We all inherit some traits from our parents but how these develop and shape the person we are to become depends on how well we are loved, how safe we feel and how much we are encouraged to be our best self. I believe we are the sum of our spiritual, emotional and physical experiences. Our earliest memories and our perception and the feelings we attribute to them leave a road map or, perhaps, a life map, in our minds. How we choose to use this map, and what directions we choose to take, will depend on how safe, supported and loved we feel at any given crossroad. I have been extremely lucky to have always felt loved, safe and encouraged to be the best I could be.

I am a local woman who proudly embraces both my rural and Wiradjuri heritage.

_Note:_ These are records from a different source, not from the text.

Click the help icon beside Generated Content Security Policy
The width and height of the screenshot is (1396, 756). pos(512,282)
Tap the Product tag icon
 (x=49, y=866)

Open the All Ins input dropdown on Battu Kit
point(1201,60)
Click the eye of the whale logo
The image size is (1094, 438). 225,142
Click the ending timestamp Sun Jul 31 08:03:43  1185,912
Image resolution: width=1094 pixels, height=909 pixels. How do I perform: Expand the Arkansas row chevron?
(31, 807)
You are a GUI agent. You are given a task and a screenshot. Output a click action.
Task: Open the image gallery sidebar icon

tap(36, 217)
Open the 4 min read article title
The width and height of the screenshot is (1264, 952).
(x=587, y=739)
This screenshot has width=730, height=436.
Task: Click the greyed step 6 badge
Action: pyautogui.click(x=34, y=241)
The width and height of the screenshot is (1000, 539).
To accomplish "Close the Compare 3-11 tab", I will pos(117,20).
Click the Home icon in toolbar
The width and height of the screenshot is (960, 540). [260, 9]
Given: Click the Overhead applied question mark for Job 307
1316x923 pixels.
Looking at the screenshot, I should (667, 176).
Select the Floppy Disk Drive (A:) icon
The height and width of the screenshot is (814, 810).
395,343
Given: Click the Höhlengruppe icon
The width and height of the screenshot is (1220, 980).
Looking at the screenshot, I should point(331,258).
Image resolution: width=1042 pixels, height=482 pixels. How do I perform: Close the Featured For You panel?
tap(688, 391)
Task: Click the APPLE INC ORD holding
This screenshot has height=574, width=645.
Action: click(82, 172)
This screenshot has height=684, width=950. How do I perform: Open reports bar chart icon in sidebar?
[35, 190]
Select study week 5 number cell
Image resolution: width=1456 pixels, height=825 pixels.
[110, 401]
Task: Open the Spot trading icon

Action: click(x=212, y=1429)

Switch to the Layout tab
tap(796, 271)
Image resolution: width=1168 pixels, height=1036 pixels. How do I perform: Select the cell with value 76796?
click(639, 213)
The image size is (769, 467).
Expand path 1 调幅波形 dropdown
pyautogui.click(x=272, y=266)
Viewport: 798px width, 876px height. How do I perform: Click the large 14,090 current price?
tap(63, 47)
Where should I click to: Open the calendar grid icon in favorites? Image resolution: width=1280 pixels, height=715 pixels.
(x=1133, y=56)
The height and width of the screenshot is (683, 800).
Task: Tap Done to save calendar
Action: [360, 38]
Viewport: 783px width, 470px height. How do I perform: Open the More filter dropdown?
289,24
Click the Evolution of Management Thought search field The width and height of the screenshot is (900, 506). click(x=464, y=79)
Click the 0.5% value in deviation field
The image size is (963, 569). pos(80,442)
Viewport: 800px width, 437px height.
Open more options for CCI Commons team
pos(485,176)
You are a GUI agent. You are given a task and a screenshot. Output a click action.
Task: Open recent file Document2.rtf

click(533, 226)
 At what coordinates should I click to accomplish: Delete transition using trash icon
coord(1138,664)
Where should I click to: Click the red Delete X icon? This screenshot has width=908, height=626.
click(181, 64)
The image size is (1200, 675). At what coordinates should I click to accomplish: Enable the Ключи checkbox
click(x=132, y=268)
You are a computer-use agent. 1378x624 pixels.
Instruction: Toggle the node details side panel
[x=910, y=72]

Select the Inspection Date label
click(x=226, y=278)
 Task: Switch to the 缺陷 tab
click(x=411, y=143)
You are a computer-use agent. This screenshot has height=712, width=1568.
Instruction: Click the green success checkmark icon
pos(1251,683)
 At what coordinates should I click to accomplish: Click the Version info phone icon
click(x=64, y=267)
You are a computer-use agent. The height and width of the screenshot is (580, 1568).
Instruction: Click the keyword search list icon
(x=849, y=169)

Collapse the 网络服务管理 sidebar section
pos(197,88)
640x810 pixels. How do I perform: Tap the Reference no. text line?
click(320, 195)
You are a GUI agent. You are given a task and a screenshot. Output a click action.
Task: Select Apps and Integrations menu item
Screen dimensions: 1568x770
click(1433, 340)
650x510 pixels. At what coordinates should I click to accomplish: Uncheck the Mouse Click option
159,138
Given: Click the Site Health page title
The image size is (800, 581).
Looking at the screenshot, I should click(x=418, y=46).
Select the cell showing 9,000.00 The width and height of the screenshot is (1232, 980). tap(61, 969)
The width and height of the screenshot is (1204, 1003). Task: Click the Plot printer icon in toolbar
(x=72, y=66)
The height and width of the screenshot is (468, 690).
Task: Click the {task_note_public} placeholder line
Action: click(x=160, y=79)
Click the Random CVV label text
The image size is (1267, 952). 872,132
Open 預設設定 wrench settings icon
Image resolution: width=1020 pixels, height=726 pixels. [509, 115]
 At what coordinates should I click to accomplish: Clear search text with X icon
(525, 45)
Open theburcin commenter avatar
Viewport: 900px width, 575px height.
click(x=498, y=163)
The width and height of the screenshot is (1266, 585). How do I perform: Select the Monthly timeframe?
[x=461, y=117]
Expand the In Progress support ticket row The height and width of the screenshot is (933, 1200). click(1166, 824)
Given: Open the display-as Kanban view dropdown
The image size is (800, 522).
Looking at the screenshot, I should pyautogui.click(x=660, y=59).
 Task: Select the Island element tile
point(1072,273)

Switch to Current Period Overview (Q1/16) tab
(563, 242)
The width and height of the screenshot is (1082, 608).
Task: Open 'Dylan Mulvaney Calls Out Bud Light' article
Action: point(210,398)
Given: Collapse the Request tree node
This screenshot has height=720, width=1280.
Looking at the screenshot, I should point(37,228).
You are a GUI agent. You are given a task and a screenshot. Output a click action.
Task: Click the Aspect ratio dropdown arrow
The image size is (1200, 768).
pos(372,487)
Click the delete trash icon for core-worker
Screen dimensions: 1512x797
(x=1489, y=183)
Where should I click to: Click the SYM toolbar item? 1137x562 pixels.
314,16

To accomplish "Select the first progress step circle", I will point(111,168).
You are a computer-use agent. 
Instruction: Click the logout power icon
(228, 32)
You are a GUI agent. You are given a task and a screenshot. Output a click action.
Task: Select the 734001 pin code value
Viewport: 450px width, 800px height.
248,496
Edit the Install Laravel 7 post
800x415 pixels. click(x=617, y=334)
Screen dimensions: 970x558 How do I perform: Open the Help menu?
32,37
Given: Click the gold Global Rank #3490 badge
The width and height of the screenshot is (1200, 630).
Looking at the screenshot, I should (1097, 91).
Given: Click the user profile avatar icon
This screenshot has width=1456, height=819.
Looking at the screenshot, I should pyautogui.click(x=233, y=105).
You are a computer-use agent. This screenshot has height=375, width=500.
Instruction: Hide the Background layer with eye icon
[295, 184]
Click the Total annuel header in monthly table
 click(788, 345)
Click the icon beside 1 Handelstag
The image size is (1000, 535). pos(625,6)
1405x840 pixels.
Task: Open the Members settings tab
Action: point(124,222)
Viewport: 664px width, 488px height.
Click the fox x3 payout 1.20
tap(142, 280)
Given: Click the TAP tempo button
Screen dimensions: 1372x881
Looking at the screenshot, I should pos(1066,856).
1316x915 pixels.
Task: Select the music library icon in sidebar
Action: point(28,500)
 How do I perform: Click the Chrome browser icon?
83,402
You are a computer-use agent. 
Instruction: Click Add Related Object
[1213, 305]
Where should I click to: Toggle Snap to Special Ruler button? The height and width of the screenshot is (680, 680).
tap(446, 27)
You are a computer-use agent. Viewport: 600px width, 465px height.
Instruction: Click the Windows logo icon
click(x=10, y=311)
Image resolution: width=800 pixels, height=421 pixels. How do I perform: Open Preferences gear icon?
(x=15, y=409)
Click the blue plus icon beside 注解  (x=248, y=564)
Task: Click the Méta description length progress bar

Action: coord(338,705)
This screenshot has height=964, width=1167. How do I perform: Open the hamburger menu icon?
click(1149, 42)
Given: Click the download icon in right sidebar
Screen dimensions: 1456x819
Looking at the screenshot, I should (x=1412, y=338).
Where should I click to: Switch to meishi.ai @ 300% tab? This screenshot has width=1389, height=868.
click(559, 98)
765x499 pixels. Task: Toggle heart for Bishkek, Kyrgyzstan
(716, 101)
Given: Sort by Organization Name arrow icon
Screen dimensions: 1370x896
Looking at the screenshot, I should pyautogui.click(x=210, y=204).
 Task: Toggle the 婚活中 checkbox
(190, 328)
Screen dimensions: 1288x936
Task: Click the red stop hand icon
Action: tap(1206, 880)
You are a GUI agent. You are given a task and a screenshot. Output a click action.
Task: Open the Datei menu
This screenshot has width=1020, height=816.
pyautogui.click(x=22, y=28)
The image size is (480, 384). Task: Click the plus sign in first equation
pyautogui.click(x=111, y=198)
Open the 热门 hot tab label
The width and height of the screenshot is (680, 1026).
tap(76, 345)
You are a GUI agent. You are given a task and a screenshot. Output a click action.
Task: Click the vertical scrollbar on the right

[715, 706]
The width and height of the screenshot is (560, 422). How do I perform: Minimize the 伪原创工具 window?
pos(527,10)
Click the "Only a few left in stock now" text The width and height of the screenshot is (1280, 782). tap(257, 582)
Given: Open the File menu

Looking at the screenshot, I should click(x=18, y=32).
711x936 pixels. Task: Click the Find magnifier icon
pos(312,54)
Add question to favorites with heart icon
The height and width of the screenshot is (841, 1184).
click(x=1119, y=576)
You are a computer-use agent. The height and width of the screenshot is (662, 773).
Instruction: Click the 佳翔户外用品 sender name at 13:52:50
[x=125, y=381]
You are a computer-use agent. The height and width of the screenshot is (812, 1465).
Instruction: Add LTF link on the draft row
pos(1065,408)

My artworks reflect the importance of nature to my own wellbeing. Both my painting and sculpture depict native flora and fauna. The paintings are imbued with vibrant colour that represent my emotional response to the subtle tones of the Australian landscape and the subject matter I have chosen. The artworks are painted directly onto layered paperbark that I have collected from a variety of sources. They have inbuilt texture and depth. Images appear and disappear through colour and pattern prompting the viewer to spend time with the painting. This time is not dissimilar to the mediative qualities of nature.

The bronze sculptures have been cast using the lost wax method. Their construction generated sensations of play reminiscent of a happy childhood and the simple joy of creating and being.

I have a strong interest in the connection between the healing qualities of nature, the act of creating and our own sense of wellbeing.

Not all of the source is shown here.